-- Data for analysis follows --

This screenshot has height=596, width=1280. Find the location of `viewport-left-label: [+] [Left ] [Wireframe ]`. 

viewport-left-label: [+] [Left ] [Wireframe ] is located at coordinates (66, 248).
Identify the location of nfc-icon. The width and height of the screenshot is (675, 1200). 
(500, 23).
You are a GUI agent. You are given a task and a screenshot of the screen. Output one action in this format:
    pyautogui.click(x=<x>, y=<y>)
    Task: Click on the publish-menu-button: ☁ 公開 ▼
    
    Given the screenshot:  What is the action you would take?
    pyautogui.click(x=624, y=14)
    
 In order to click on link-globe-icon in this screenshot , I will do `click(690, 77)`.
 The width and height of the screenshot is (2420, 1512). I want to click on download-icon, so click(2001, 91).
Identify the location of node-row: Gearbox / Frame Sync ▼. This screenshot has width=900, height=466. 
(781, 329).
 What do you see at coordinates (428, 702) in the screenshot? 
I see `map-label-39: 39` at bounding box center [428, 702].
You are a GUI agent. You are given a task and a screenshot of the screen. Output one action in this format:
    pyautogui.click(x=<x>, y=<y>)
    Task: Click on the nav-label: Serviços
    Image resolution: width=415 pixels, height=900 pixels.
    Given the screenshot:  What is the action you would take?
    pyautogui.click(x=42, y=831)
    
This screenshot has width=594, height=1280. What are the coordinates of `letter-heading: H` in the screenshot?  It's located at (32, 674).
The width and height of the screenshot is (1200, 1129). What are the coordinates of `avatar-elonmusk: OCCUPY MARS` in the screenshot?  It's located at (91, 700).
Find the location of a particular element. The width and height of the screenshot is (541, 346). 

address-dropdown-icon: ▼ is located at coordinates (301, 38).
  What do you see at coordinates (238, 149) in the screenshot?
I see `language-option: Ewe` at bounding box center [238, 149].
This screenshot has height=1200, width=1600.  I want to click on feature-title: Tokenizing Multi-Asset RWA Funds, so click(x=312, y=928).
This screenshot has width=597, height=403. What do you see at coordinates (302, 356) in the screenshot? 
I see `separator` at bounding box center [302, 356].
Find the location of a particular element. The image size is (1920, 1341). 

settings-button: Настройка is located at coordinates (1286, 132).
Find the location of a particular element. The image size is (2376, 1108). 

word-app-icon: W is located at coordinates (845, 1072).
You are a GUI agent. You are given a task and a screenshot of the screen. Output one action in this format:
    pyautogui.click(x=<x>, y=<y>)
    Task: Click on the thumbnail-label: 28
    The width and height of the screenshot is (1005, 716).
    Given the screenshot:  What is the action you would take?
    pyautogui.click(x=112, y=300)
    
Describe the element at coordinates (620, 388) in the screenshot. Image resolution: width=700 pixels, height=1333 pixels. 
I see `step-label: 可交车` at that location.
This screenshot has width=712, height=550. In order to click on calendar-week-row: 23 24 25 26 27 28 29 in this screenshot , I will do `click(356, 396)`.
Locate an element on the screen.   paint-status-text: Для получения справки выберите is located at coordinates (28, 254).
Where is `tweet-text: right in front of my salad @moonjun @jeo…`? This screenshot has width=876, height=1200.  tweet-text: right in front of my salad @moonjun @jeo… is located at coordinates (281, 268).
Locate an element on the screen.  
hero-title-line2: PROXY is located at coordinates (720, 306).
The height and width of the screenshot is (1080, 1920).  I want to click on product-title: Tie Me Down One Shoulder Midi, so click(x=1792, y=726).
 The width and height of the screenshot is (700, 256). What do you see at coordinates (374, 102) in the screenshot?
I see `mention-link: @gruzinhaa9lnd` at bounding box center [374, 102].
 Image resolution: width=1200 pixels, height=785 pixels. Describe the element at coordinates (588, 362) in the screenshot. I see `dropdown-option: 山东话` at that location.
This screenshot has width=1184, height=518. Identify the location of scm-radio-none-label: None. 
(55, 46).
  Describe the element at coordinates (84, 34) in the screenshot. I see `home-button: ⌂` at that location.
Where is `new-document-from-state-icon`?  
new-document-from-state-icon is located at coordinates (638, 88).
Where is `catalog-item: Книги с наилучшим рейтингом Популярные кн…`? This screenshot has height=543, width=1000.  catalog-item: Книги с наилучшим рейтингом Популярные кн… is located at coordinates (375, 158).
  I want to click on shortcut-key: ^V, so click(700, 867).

-- Data for analysis concluded --

* **Work instructions**
Reproduce every one of the lines above word for word.

* **Solution for this problem**
This screenshot has height=596, width=1280. Find the location of `viewport-left-label: [+] [Left ] [Wireframe ]`. 

viewport-left-label: [+] [Left ] [Wireframe ] is located at coordinates (66, 248).
Identify the location of nfc-icon. The width and height of the screenshot is (675, 1200). 
(500, 23).
You are a GUI agent. You are given a task and a screenshot of the screen. Output one action in this format:
    pyautogui.click(x=<x>, y=<y>)
    Task: Click on the publish-menu-button: ☁ 公開 ▼
    
    Given the screenshot:  What is the action you would take?
    pyautogui.click(x=624, y=14)
    
 In order to click on link-globe-icon in this screenshot , I will do `click(690, 77)`.
 The width and height of the screenshot is (2420, 1512). I want to click on download-icon, so click(2001, 91).
Identify the location of node-row: Gearbox / Frame Sync ▼. This screenshot has width=900, height=466. 
(781, 329).
 What do you see at coordinates (428, 702) in the screenshot? 
I see `map-label-39: 39` at bounding box center [428, 702].
You are a GUI agent. You are given a task and a screenshot of the screen. Output one action in this format:
    pyautogui.click(x=<x>, y=<y>)
    Task: Click on the nav-label: Serviços
    Image resolution: width=415 pixels, height=900 pixels.
    Given the screenshot:  What is the action you would take?
    pyautogui.click(x=42, y=831)
    
This screenshot has width=594, height=1280. What are the coordinates of `letter-heading: H` in the screenshot?  It's located at (32, 674).
The width and height of the screenshot is (1200, 1129). What are the coordinates of `avatar-elonmusk: OCCUPY MARS` in the screenshot?  It's located at (91, 700).
Find the location of a particular element. The width and height of the screenshot is (541, 346). 

address-dropdown-icon: ▼ is located at coordinates (301, 38).
  What do you see at coordinates (238, 149) in the screenshot?
I see `language-option: Ewe` at bounding box center [238, 149].
This screenshot has height=1200, width=1600.  I want to click on feature-title: Tokenizing Multi-Asset RWA Funds, so click(x=312, y=928).
This screenshot has width=597, height=403. What do you see at coordinates (302, 356) in the screenshot? 
I see `separator` at bounding box center [302, 356].
Find the location of a particular element. The image size is (1920, 1341). 

settings-button: Настройка is located at coordinates (1286, 132).
Find the location of a particular element. The image size is (2376, 1108). 

word-app-icon: W is located at coordinates (845, 1072).
You are a GUI agent. You are given a task and a screenshot of the screen. Output one action in this format:
    pyautogui.click(x=<x>, y=<y>)
    Task: Click on the thumbnail-label: 28
    The width and height of the screenshot is (1005, 716).
    Given the screenshot:  What is the action you would take?
    pyautogui.click(x=112, y=300)
    
Describe the element at coordinates (620, 388) in the screenshot. Image resolution: width=700 pixels, height=1333 pixels. 
I see `step-label: 可交车` at that location.
This screenshot has width=712, height=550. In order to click on calendar-week-row: 23 24 25 26 27 28 29 in this screenshot , I will do `click(356, 396)`.
Locate an element on the screen.   paint-status-text: Для получения справки выберите is located at coordinates (28, 254).
Where is `tweet-text: right in front of my salad @moonjun @jeo…`? This screenshot has width=876, height=1200.  tweet-text: right in front of my salad @moonjun @jeo… is located at coordinates (281, 268).
Locate an element on the screen.  
hero-title-line2: PROXY is located at coordinates (720, 306).
The height and width of the screenshot is (1080, 1920).  I want to click on product-title: Tie Me Down One Shoulder Midi, so click(x=1792, y=726).
 The width and height of the screenshot is (700, 256). What do you see at coordinates (374, 102) in the screenshot?
I see `mention-link: @gruzinhaa9lnd` at bounding box center [374, 102].
 Image resolution: width=1200 pixels, height=785 pixels. Describe the element at coordinates (588, 362) in the screenshot. I see `dropdown-option: 山东话` at that location.
This screenshot has width=1184, height=518. Identify the location of scm-radio-none-label: None. 
(55, 46).
  Describe the element at coordinates (84, 34) in the screenshot. I see `home-button: ⌂` at that location.
Where is `new-document-from-state-icon`?  
new-document-from-state-icon is located at coordinates (638, 88).
Where is `catalog-item: Книги с наилучшим рейтингом Популярные кн…`? This screenshot has height=543, width=1000.  catalog-item: Книги с наилучшим рейтингом Популярные кн… is located at coordinates (375, 158).
  I want to click on shortcut-key: ^V, so click(700, 867).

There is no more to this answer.